+++ Data records +++

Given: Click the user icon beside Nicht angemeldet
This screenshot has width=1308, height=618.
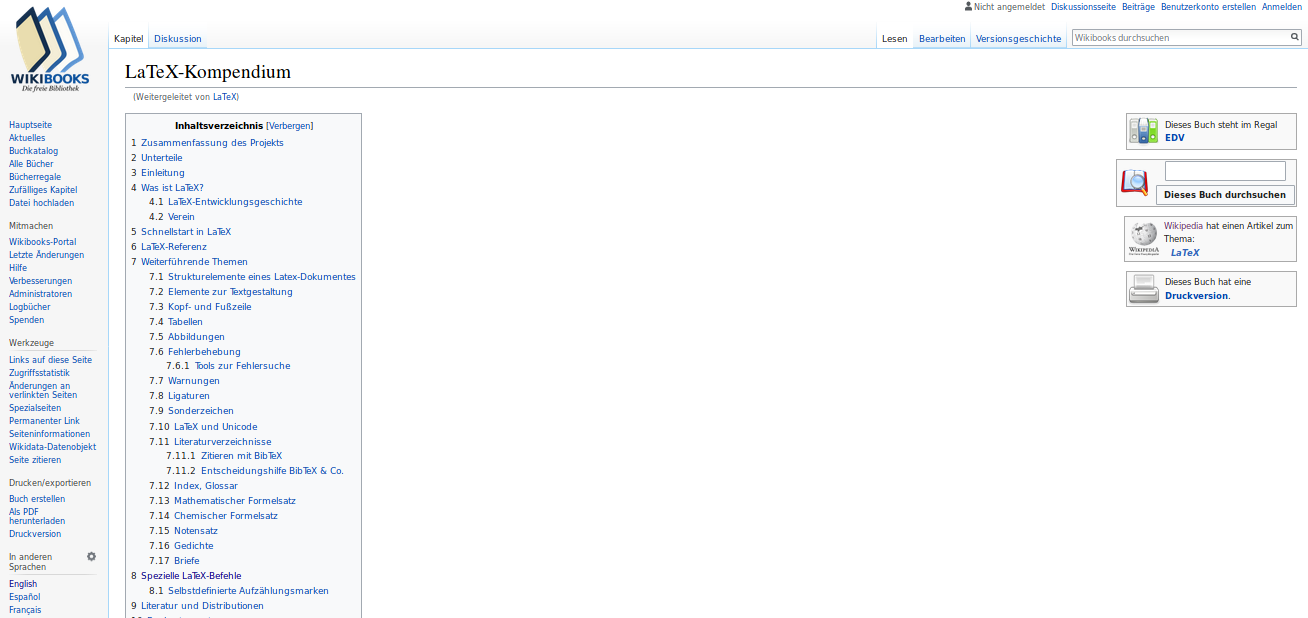Looking at the screenshot, I should (968, 6).
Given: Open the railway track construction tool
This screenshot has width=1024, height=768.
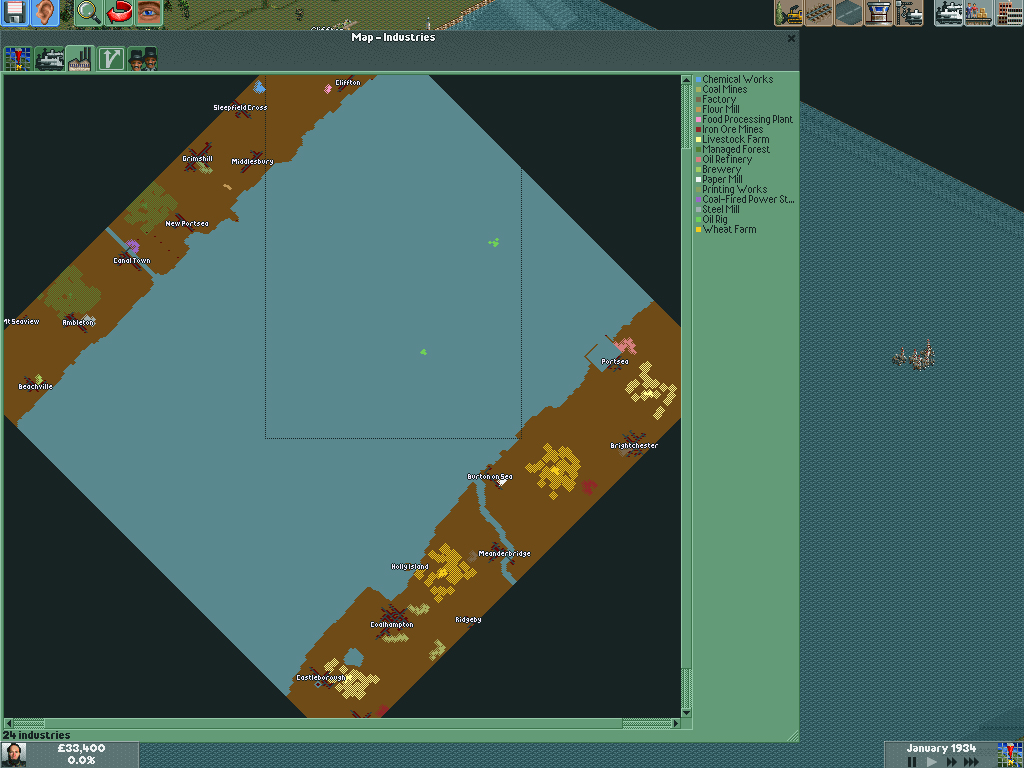Looking at the screenshot, I should click(819, 13).
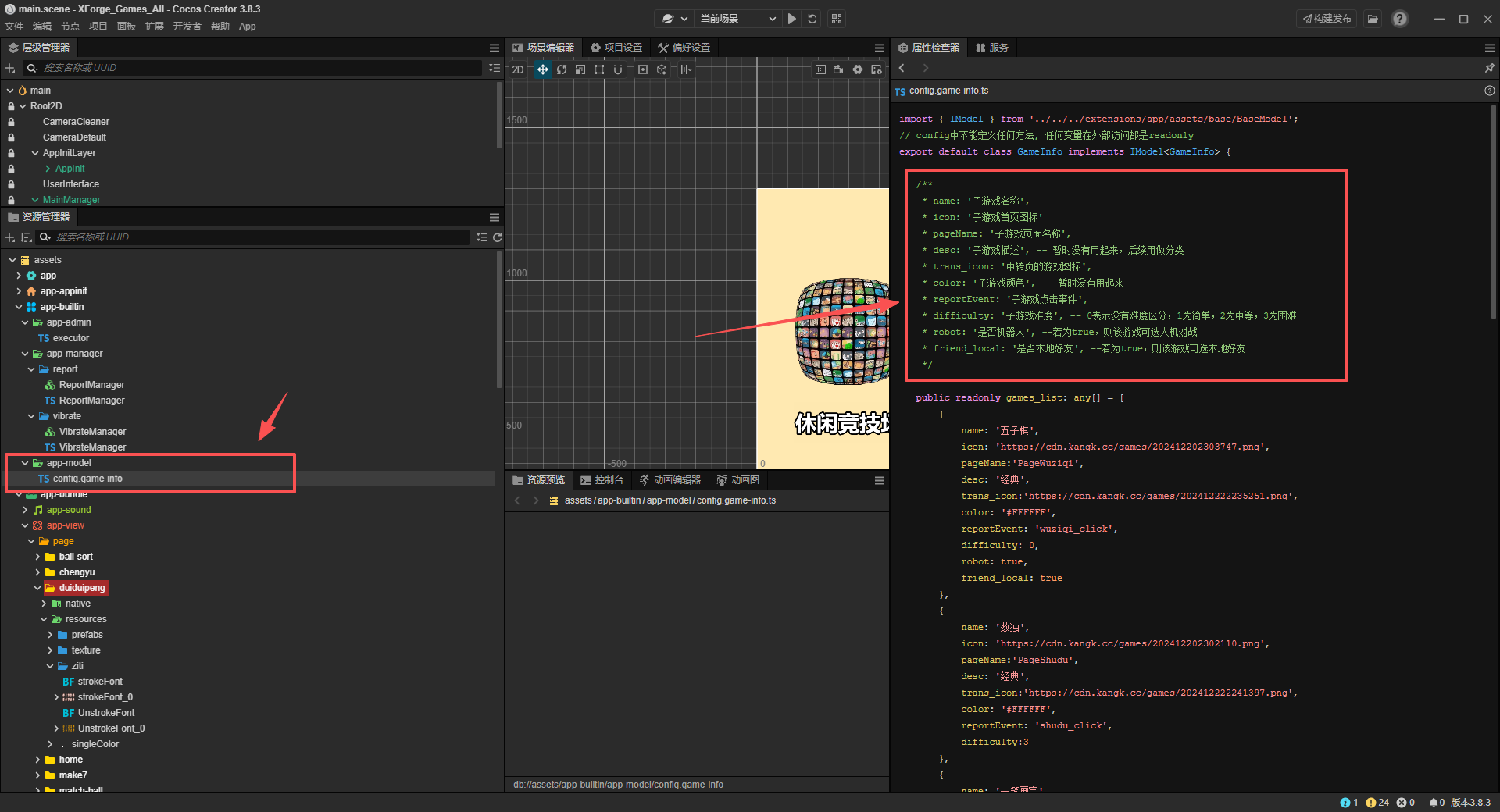Select the rotate gizmo tool
The width and height of the screenshot is (1500, 812).
click(x=562, y=69)
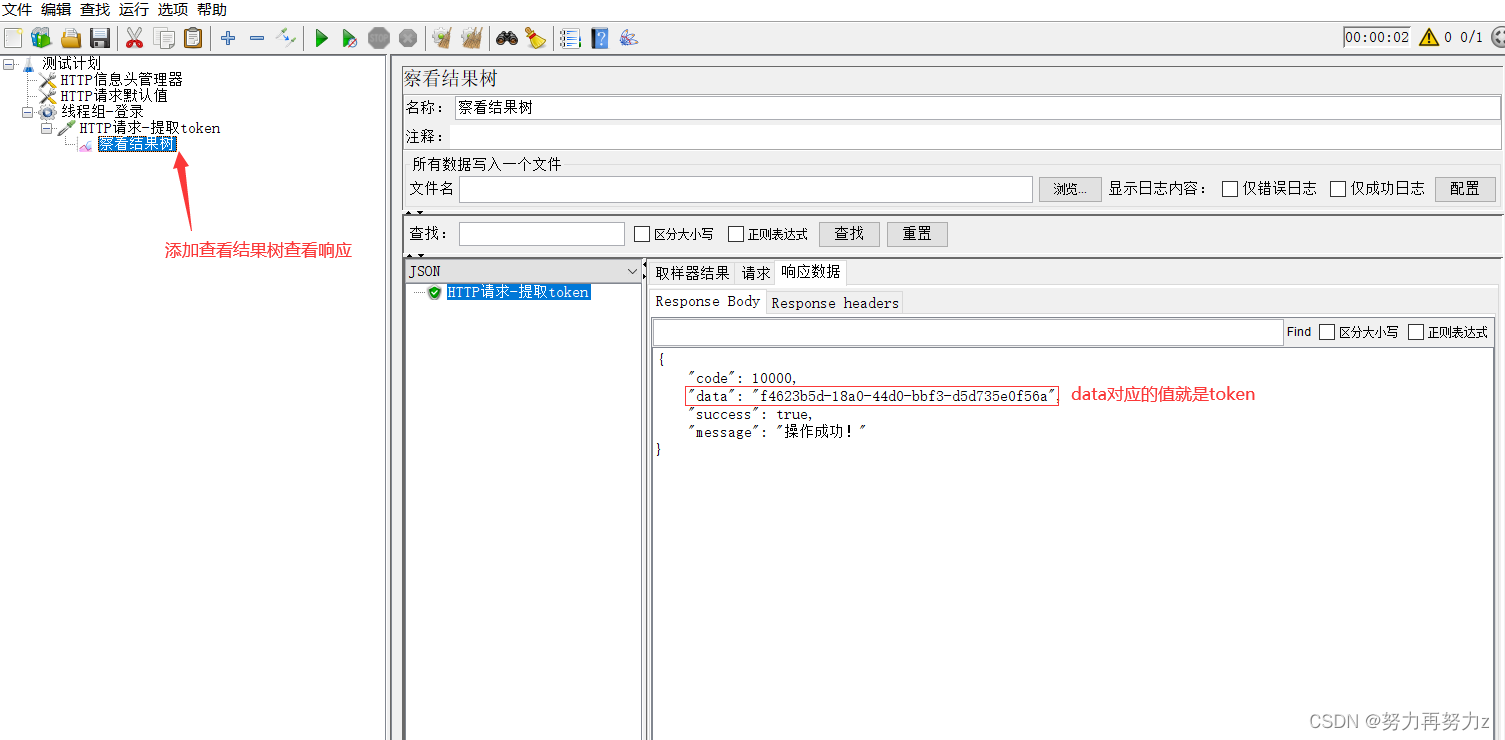Open the 运行 menu

(x=133, y=9)
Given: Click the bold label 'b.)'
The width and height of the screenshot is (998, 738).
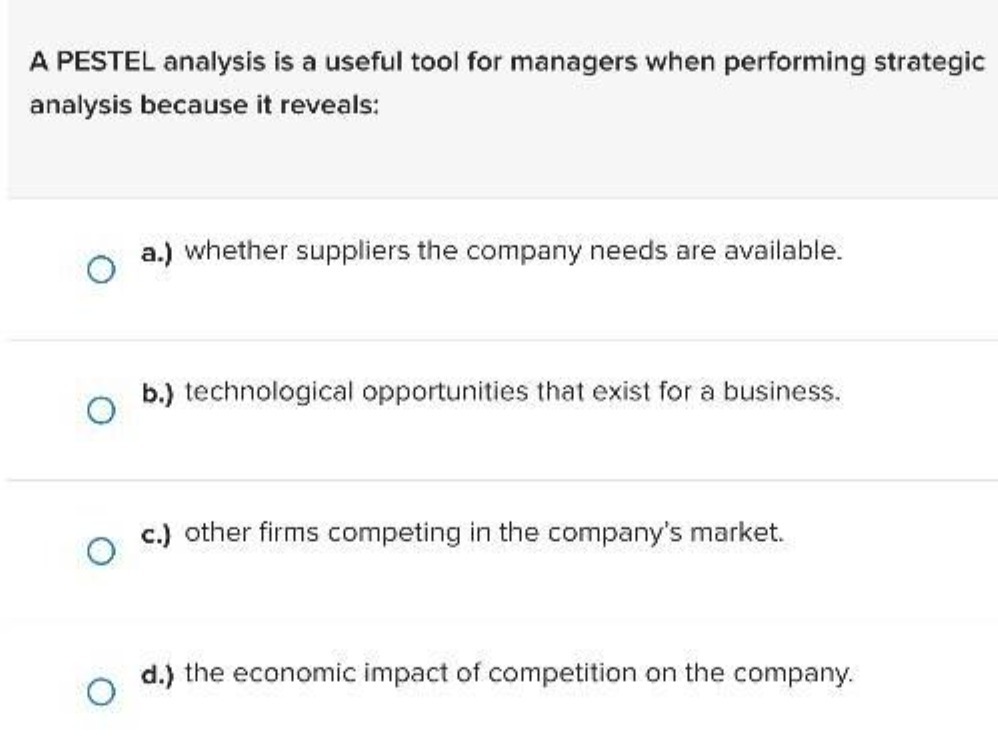Looking at the screenshot, I should coord(155,390).
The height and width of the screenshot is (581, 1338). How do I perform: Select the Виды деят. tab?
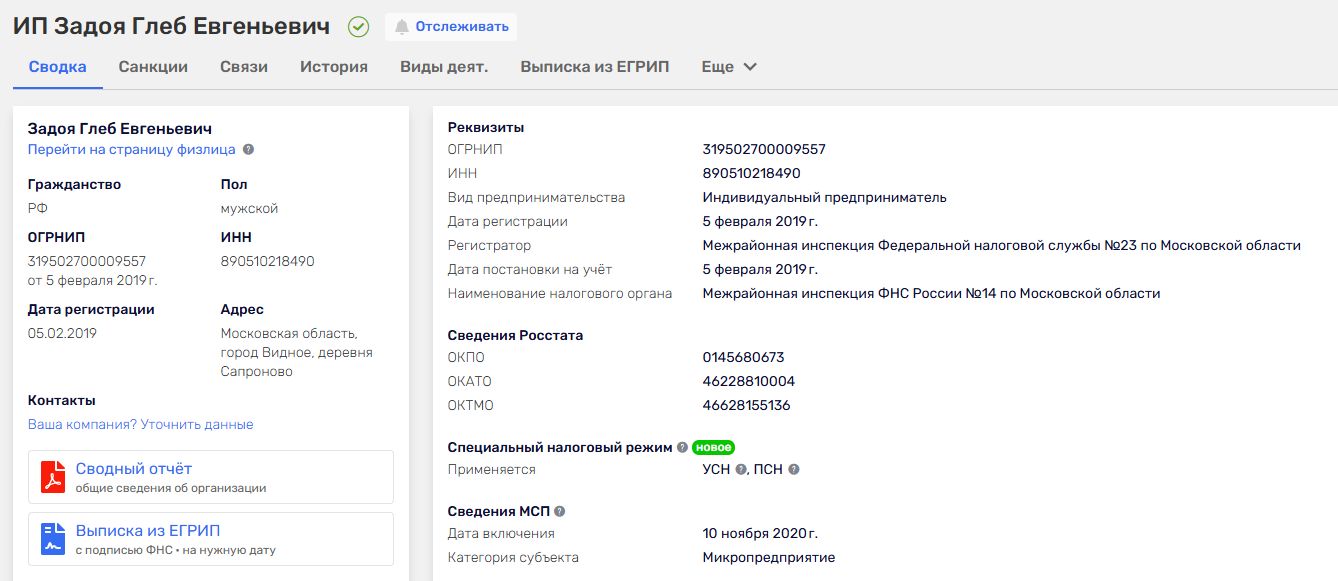(x=444, y=67)
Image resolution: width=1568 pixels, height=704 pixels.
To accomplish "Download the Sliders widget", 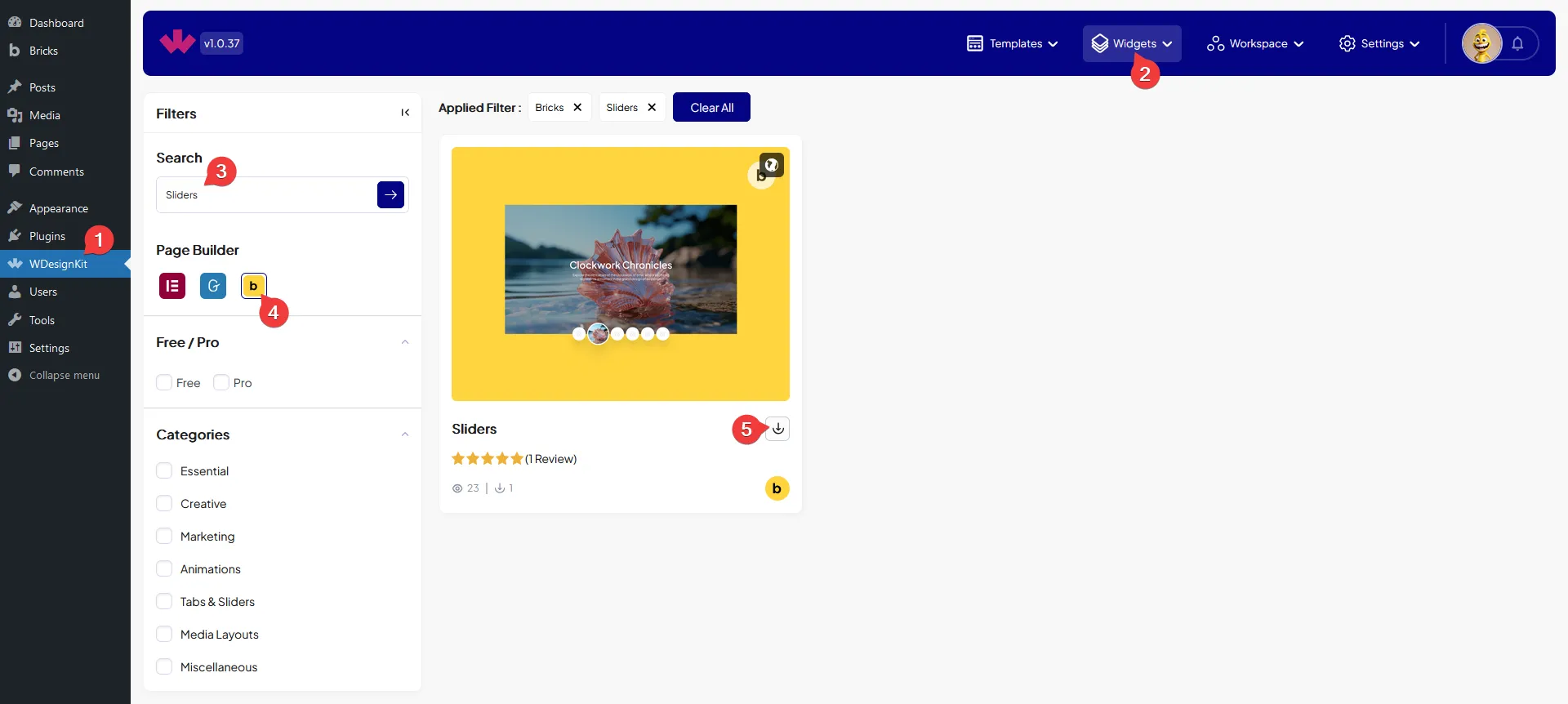I will 778,429.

+++

▶ Aim of the exercise: Find each line holding the string "Given" in the listing above, then copy it.

▶ Solution below:
Given: Click the user icon beside Nicht angemeldet
Given: Open the railway track construction tool
Given: Click the bold label 'b.)'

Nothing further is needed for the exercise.